*Task description*: Check each line of the records below and collect those holding "Metal".

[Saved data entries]
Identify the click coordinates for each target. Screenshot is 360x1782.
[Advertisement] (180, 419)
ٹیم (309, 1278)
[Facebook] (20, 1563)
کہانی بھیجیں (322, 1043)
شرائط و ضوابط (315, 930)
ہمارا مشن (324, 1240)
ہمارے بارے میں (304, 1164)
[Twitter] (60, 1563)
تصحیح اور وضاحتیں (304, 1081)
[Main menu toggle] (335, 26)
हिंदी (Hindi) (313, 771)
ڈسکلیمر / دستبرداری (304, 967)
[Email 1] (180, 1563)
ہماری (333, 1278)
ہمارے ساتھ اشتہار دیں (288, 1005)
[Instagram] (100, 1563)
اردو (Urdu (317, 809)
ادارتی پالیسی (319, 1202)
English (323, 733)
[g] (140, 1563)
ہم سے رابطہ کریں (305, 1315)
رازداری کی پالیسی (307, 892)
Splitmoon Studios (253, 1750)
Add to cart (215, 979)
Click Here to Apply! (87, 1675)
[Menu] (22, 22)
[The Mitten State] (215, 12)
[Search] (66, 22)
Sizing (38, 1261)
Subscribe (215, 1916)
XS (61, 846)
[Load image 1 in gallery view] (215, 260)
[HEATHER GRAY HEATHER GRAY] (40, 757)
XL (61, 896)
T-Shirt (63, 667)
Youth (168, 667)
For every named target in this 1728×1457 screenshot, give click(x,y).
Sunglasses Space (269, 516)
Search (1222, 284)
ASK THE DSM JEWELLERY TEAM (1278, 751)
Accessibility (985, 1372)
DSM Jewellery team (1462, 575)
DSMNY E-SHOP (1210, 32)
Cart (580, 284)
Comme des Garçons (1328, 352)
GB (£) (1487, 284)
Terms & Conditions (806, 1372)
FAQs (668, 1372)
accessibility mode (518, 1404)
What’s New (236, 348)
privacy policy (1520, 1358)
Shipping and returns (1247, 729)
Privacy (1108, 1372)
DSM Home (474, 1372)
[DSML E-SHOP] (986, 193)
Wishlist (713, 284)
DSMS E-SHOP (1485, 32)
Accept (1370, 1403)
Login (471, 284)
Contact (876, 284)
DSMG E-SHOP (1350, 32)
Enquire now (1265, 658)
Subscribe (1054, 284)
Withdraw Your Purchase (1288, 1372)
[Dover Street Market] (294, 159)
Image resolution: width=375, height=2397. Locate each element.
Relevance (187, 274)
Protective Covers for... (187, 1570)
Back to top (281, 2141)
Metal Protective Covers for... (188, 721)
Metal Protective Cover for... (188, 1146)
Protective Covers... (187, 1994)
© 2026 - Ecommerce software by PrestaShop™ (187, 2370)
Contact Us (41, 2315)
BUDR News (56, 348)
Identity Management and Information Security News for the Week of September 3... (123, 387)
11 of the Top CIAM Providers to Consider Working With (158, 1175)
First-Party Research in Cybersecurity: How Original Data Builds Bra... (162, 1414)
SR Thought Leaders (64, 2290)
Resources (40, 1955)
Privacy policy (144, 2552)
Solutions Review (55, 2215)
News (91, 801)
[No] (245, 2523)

*Task response*:
Metal Protective Covers for... (188, 721)
Metal Protective Cover for... (188, 1146)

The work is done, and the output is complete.